Dr. Roach: Can bladder with no urge to ‘go’ bounce back?
Dear Dr. Roach: I am going to be 98 in July. A few months ago, I had a bad cough for weeks. My internist gave me guaifenesin with codeine. The medicine got rid of the cough, but I developed the inability to urinate. I went to the ER and they drained 2 liters of urine from my bladder. I had to go home with a catheter. I don’t have pain, but I still do not have the urge to urinate. My urologist performed a few tests and said that I would need the catheter for the rest of my life. Can I do anything to help my bladder go back to normal?
Dear L.L.B.: Urinary retention is the inability to drain the bladder. It’s seen in both men and women, but the more likely causes for each are very different.
One common cause is medication side effects. Codeine can cause urinary retention; however, this should go away within a few hours of stopping the medicine. Given the timing you describe, I can’t believe it is due to the cough medicine, and I am sure your urologist looked at any other medicines you might be taking.
Men and women both also can develop an obstruction to urinary flow. In men, this is usually due to an enlarged prostate, whereas in women, it may be from other anatomic abnormalities that come with aging. But the fact that you were holding 2 liters of urine in your bladder and had no urge to urinate suggests a neurological cause as your underlying problem. These are often difficult to treat. Some causes require urgent treatment, such as spinal cord injury; you would have known if that were the problem.
Your urologist may do (or have done) more extensive tests on your bladder function and the function of the associated nerves. Talk to your urologist a bit more about what he or she suspects as the underlying cause, and write back.

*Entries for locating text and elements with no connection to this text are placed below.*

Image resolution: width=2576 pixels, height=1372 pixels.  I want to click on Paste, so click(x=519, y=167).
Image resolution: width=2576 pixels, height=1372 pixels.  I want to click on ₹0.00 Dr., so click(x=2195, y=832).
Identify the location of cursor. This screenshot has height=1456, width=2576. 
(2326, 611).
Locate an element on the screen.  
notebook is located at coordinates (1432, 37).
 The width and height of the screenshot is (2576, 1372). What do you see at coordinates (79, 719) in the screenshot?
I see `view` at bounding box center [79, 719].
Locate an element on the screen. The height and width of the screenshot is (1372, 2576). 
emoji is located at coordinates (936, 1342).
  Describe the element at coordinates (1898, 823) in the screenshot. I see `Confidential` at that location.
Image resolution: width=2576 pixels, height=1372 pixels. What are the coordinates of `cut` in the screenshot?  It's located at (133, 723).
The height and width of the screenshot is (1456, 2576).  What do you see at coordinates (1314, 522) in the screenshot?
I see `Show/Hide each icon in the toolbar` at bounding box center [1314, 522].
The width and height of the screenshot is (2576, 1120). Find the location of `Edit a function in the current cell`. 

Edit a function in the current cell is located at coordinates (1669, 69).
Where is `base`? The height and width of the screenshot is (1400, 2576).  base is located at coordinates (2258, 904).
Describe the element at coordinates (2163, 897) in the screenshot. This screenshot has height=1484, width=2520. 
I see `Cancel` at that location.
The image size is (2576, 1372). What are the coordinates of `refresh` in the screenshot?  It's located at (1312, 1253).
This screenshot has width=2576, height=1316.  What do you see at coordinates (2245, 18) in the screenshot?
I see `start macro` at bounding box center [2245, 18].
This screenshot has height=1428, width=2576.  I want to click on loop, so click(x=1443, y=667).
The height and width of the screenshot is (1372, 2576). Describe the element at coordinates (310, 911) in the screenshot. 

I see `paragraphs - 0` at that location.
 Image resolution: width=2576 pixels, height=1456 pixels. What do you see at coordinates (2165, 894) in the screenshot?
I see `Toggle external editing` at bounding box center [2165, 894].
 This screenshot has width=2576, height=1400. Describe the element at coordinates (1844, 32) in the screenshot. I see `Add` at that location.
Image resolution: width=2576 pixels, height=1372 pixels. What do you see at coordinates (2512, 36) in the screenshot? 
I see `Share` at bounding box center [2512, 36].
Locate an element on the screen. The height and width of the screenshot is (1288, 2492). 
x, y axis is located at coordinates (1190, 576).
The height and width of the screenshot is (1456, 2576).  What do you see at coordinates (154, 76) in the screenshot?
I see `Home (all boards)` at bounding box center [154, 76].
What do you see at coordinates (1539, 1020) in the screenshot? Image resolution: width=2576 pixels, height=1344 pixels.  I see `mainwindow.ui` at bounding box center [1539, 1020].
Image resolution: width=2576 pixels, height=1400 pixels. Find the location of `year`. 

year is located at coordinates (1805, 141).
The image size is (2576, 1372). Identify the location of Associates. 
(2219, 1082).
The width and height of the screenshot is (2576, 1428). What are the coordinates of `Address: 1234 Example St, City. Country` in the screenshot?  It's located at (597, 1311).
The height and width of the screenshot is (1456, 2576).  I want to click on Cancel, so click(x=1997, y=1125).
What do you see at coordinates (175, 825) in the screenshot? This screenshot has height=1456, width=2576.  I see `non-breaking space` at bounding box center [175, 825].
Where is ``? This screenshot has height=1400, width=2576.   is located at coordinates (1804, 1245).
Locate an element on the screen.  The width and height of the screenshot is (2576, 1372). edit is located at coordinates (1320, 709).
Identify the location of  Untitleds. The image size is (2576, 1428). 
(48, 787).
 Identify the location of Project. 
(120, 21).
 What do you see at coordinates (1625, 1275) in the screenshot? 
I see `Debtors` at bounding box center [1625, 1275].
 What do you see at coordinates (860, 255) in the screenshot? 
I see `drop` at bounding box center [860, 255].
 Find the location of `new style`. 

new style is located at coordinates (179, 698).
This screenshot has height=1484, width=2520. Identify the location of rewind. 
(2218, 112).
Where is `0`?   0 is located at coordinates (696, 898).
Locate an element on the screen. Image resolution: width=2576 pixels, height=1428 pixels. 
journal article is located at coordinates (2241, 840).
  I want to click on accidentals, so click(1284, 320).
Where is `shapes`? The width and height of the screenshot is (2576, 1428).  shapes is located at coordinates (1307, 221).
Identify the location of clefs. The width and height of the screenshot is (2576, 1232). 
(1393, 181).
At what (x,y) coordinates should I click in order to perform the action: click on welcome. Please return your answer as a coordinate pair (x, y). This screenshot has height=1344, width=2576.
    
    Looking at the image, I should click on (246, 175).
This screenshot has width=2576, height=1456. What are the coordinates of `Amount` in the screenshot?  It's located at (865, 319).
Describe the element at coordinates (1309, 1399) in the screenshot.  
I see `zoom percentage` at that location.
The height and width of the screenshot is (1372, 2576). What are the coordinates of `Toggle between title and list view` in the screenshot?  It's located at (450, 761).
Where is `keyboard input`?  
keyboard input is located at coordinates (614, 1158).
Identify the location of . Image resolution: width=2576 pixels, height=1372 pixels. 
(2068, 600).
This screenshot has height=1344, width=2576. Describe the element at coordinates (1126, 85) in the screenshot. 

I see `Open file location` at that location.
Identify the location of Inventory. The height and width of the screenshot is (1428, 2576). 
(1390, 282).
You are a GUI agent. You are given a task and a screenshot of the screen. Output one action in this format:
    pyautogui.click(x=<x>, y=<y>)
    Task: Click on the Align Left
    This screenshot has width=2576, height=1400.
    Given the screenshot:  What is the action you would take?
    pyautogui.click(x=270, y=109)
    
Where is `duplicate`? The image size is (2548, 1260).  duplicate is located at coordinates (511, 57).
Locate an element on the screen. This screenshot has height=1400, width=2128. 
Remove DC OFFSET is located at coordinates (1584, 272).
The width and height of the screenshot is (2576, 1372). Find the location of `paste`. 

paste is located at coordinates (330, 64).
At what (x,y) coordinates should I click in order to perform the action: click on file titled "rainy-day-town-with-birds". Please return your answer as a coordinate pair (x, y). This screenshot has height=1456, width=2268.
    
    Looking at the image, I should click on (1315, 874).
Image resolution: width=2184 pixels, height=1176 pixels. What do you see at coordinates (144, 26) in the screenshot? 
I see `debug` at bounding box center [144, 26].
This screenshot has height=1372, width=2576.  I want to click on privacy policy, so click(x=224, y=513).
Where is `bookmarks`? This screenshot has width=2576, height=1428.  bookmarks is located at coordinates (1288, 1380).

Dear Dr. Roach: I am writing because my mother is convinced that eggs are unhealthy. I’ve read that eggs are the most complete food on Earth, except for bee pollen. What risk is there to eating an egg or two per day?
Dear J.Y.: There is no such thing as a complete food. The science is clear that a diverse diet is best, since no single food contains all the nutrients for ideal health. Both eggs and bee pollen have a wide variety of amino acids, fats and vitamins, but are still incomplete.
The health benefits and harms of eggs continue to be debated. Eggs contain saturated fat and cholesterol, and although most data suggest that excess amounts of these increase heart disease risk, the net health effect of eggs remains uncertain, with some studies showing modest harm from more than seven eggs per week while others show none (but no net benefit, either). Given the uncertainty, I recommend no more than seven eggs per week for the lowest heart disease risk, but a few more is unlikely to have a major harmful effect.